News

Dampak Covid-19, Perantau Pulang Kampung

FaseBerita.ID – Warga yang mudik atau pulang kampung ke Kabupaten Padang Lawas Utara (Paluta) pasca dampak penyebaran Corona Virus Disease (Covid-19) terus meningkat.

Informasi yang dihimpun dari Gugus Tugas Percepatan Penanganan Covid-19 Kabupaten Paluta diketahui, jumlah warga yang pulang kampung ke Kabupaten Paluta yang masuk dalam kategori Pelaku Perjalanan Dipantau per tanggal 6 April 2020 sudah mencapai 2.064 orang yang sebelumnya hanya 1.915 orang.

Mereka didominasi oleh pelajar atau mahasiswa karena diliburkan sementara.

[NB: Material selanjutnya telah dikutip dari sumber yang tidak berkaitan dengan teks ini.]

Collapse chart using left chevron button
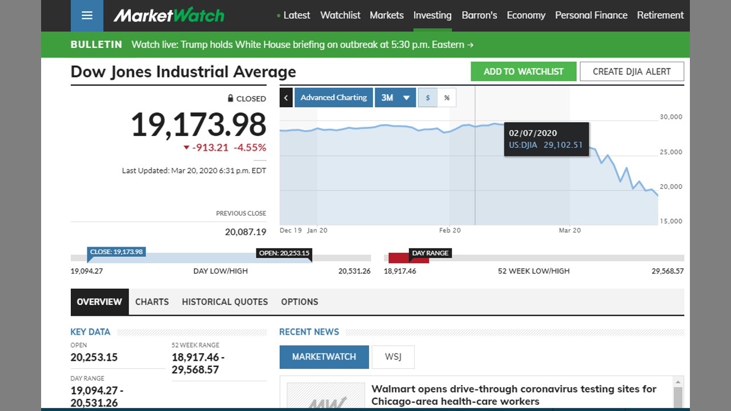731x411 pixels. coord(286,98)
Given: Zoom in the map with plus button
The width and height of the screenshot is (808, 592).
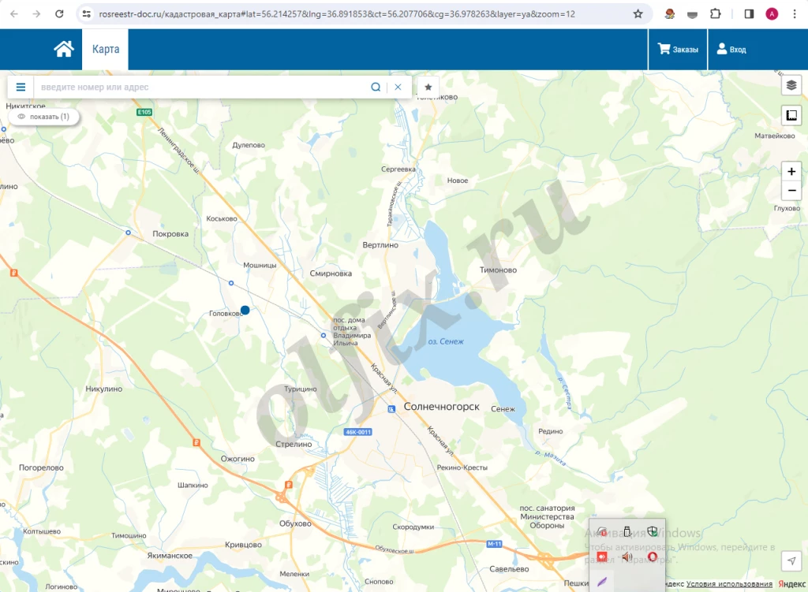Looking at the screenshot, I should click(791, 171).
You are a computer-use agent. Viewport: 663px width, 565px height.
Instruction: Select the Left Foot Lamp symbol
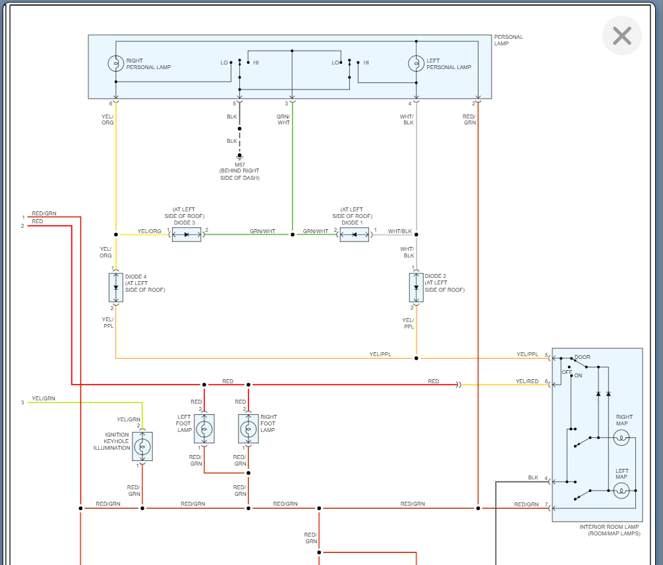tap(204, 429)
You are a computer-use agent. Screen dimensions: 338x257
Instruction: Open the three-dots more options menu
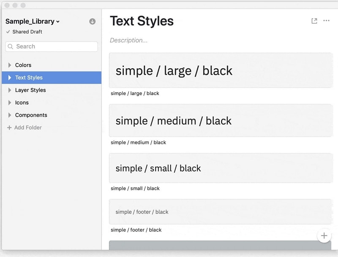pyautogui.click(x=326, y=21)
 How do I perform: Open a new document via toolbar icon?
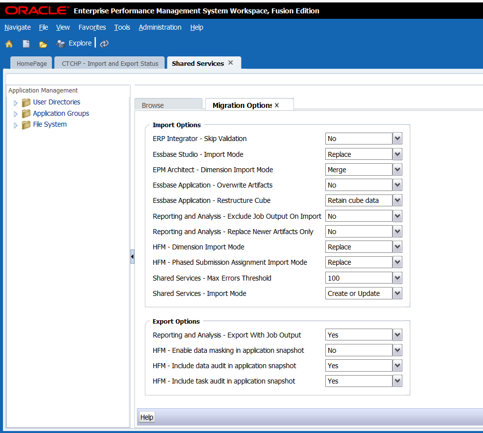(x=26, y=44)
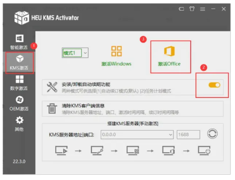Image resolution: width=235 pixels, height=180 pixels.
Task: Click the 激活Windows four-squares icon
Action: click(116, 51)
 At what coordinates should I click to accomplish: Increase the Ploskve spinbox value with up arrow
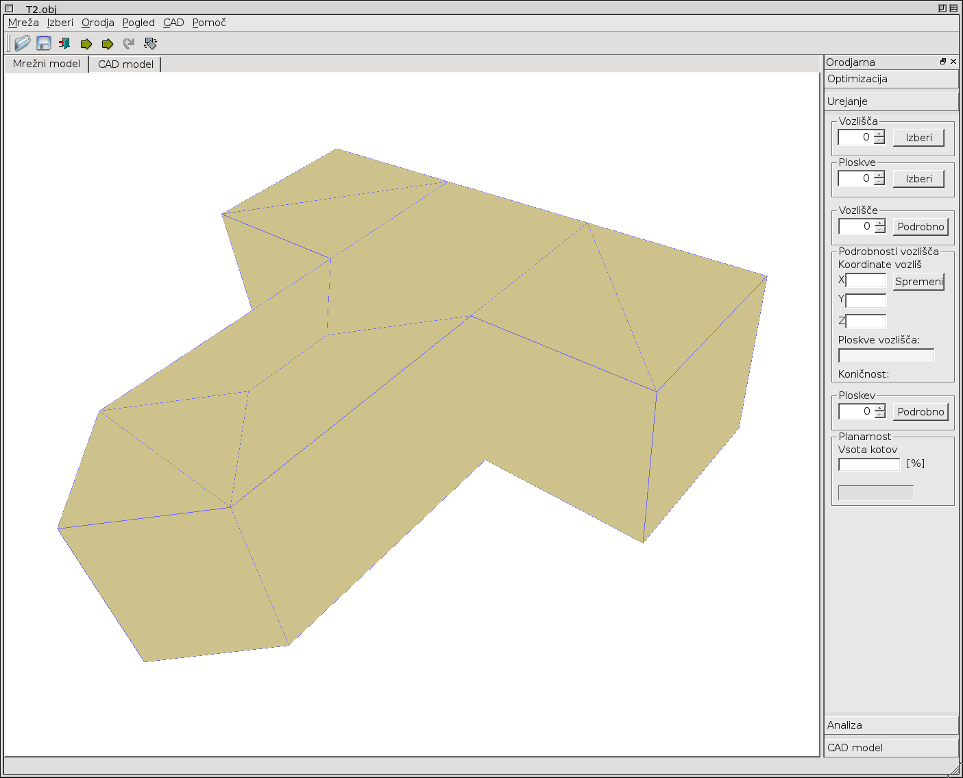pos(879,175)
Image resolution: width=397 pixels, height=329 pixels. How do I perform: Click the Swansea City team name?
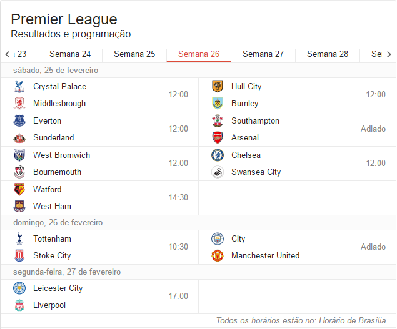click(256, 172)
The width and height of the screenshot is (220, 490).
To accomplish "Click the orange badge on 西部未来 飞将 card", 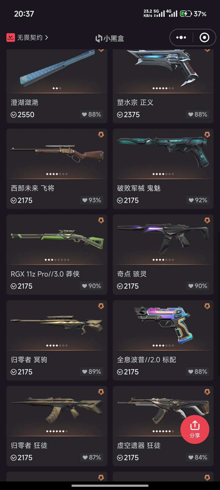I will click(x=101, y=134).
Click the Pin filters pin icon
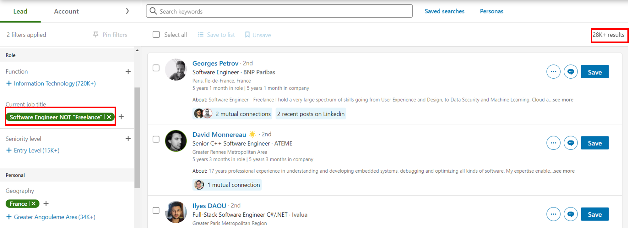The image size is (629, 228). click(96, 35)
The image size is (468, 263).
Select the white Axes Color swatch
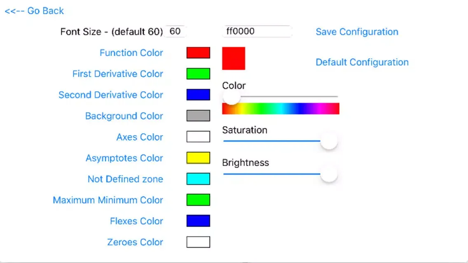pyautogui.click(x=198, y=137)
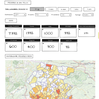Click the red municipality at map top
The height and width of the screenshot is (99, 99).
(49, 66)
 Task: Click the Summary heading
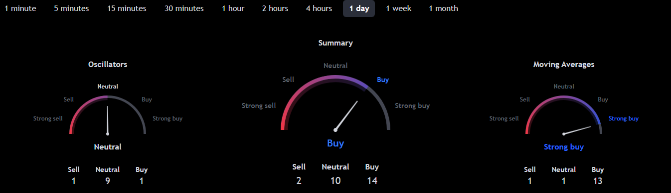click(336, 43)
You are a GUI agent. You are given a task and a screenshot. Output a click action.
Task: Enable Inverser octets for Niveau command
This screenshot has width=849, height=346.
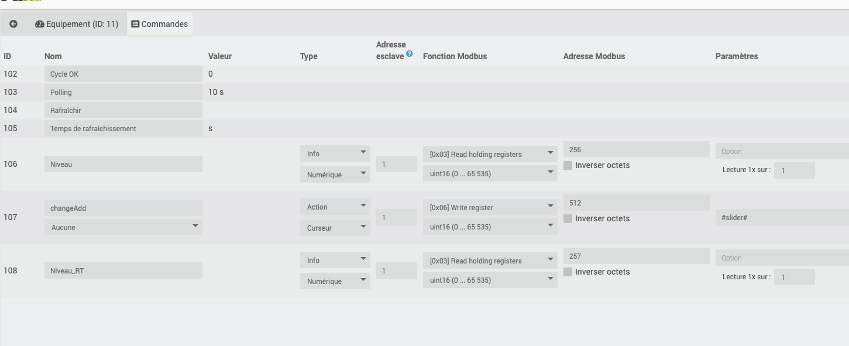pos(568,166)
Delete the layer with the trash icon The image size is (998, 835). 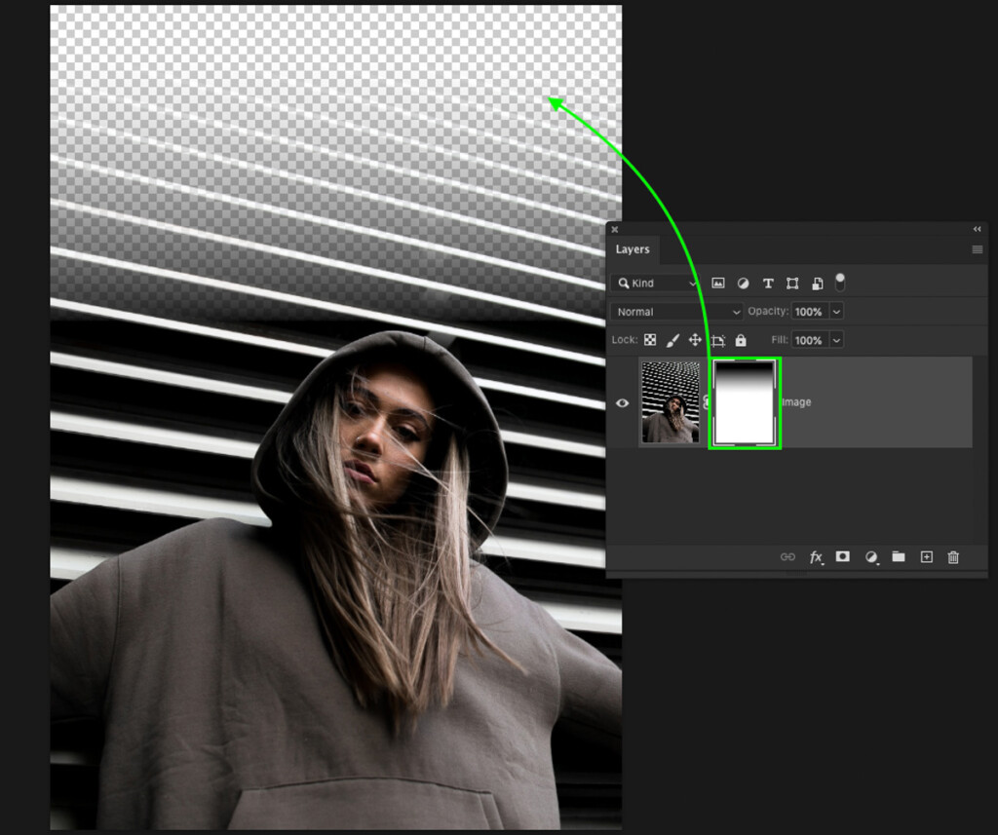tap(953, 557)
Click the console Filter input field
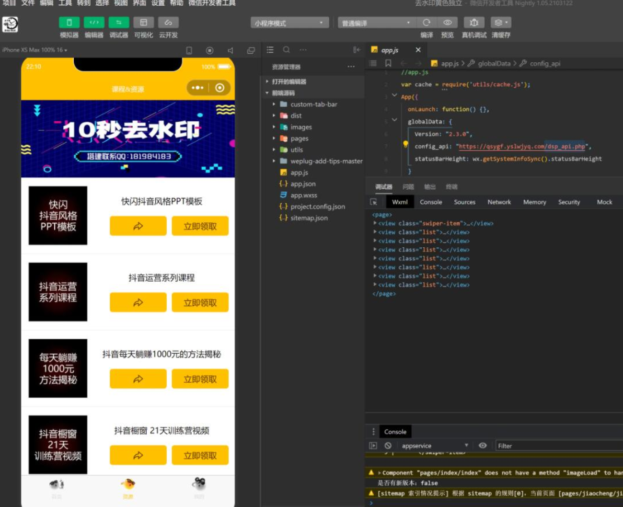This screenshot has height=507, width=623. click(556, 446)
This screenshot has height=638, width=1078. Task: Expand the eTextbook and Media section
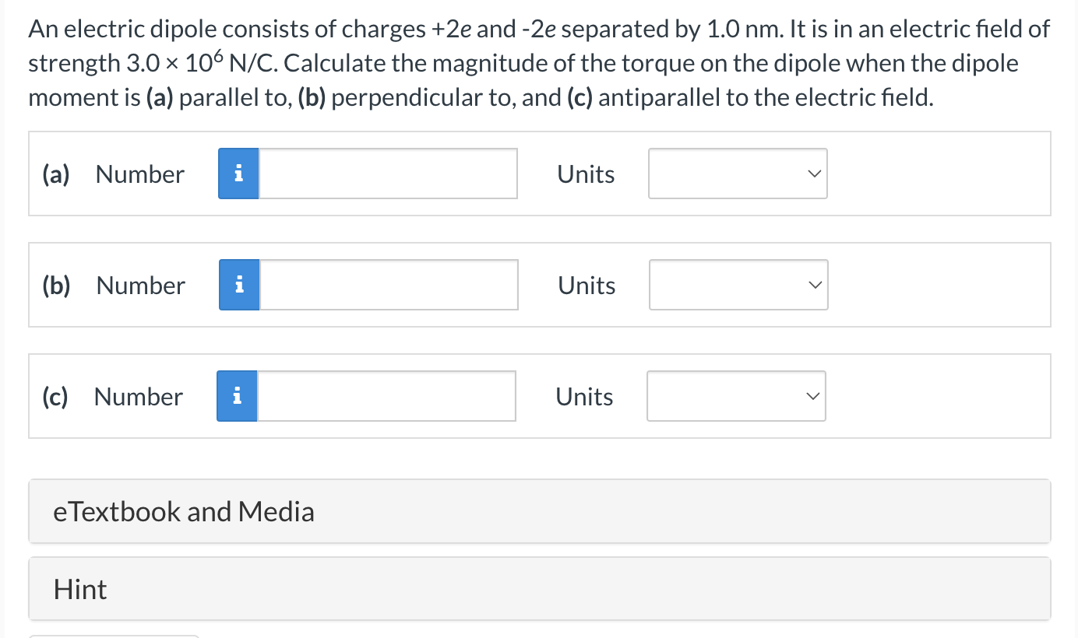[539, 511]
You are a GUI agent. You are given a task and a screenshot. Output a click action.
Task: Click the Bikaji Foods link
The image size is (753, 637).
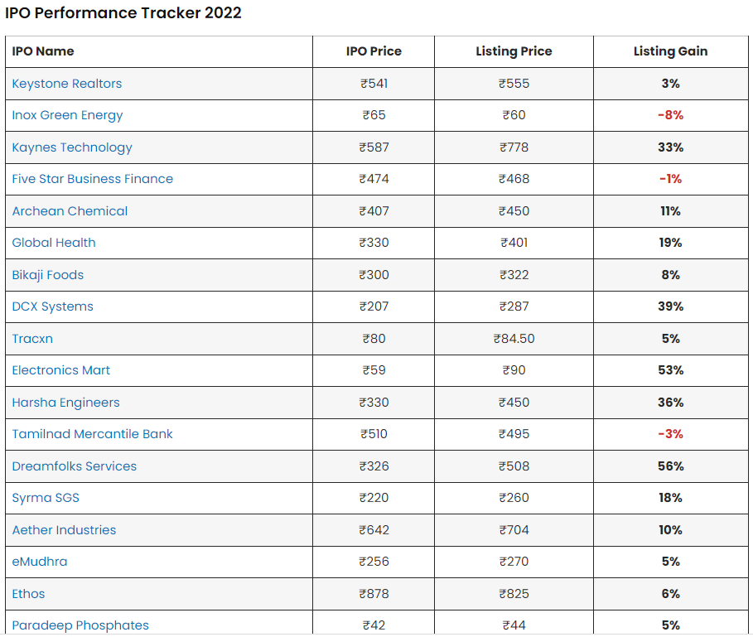coord(47,275)

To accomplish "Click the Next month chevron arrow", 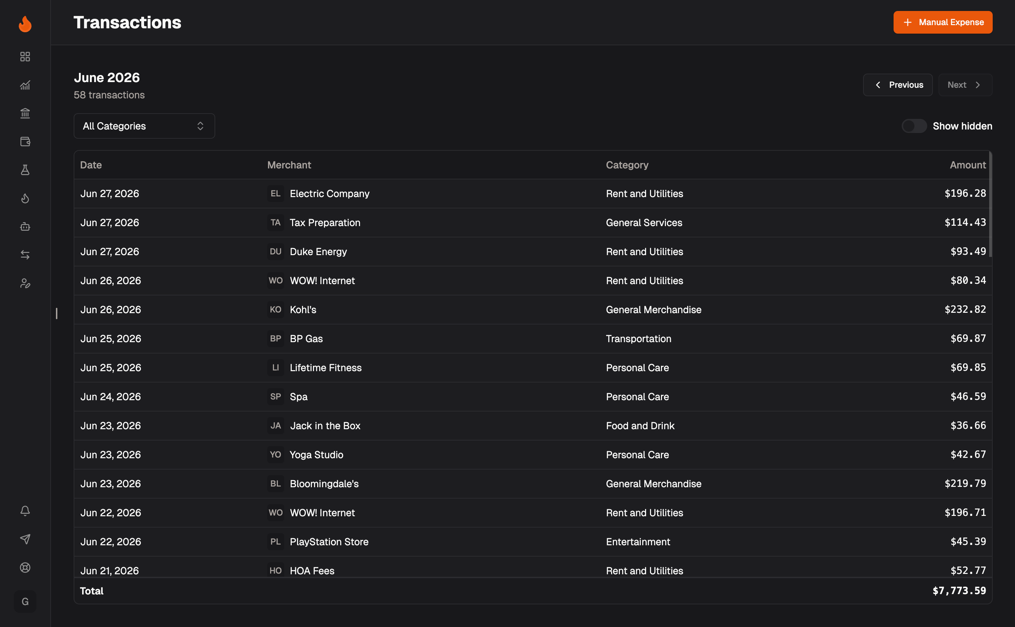I will [978, 85].
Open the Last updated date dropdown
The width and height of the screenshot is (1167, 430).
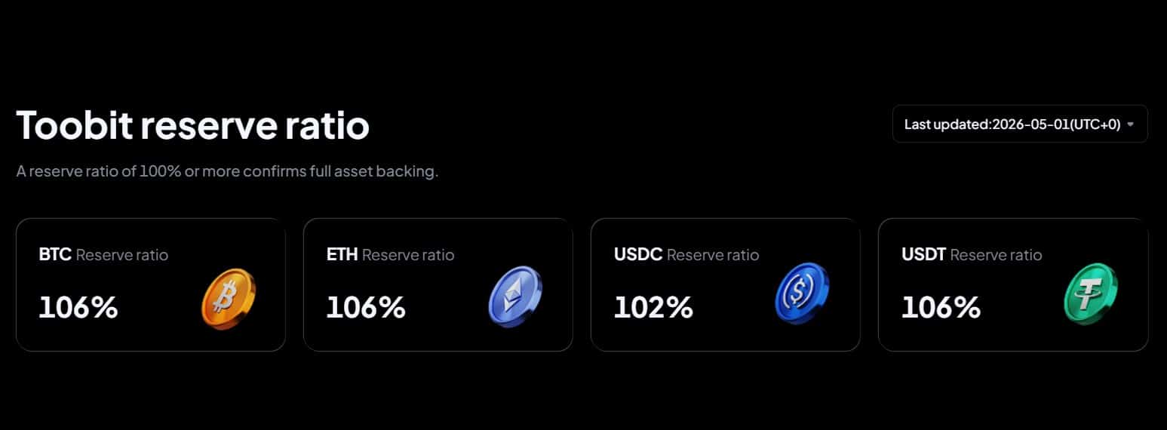[x=1020, y=124]
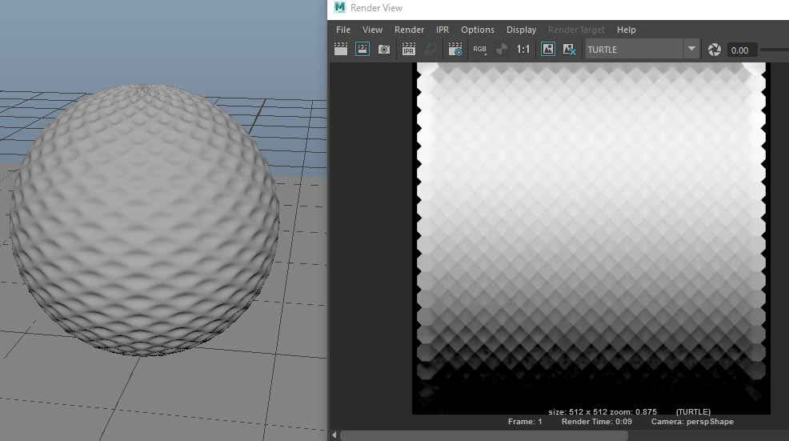Open the File menu
Viewport: 789px width, 441px height.
click(x=342, y=30)
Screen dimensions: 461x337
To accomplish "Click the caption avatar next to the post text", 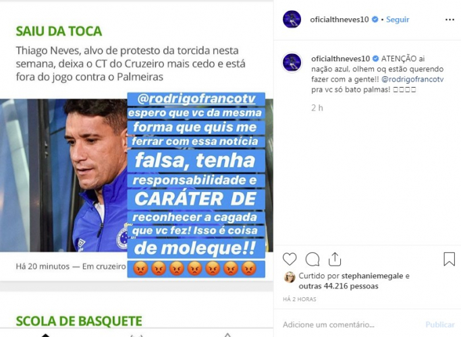I will point(292,63).
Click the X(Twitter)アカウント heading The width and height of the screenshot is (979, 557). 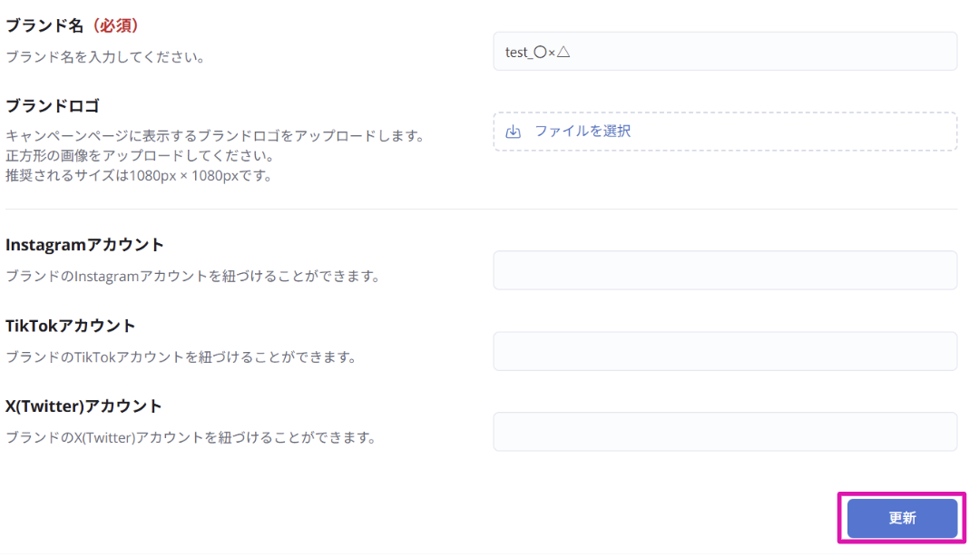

Disusul oleh pekerja yang berdomisili di luar Paluta yang mungkin diliburkan atau meliburkan diri akibat dampak Covid-19.

Juru Bicara Gugus Tugas Percepatan Penanganan Covid-19 Kabupaten Paluta Lairar Rusdi Nasution menyampaikan, bahwa mereka yang mudik atau pulang kampung ke daerah Kabupaten Paluta di data sebagai Pelaku Perjalanan Dipantau.

“Semua warga yang pulang kampung ke daerah kita ini dilakukan pemeriksaan kesehatan. Kepala desa, Kepala Lingkungan dan camat wajib melaporkan warganya yang baru pulang dari luar daerah,” kata Lairar.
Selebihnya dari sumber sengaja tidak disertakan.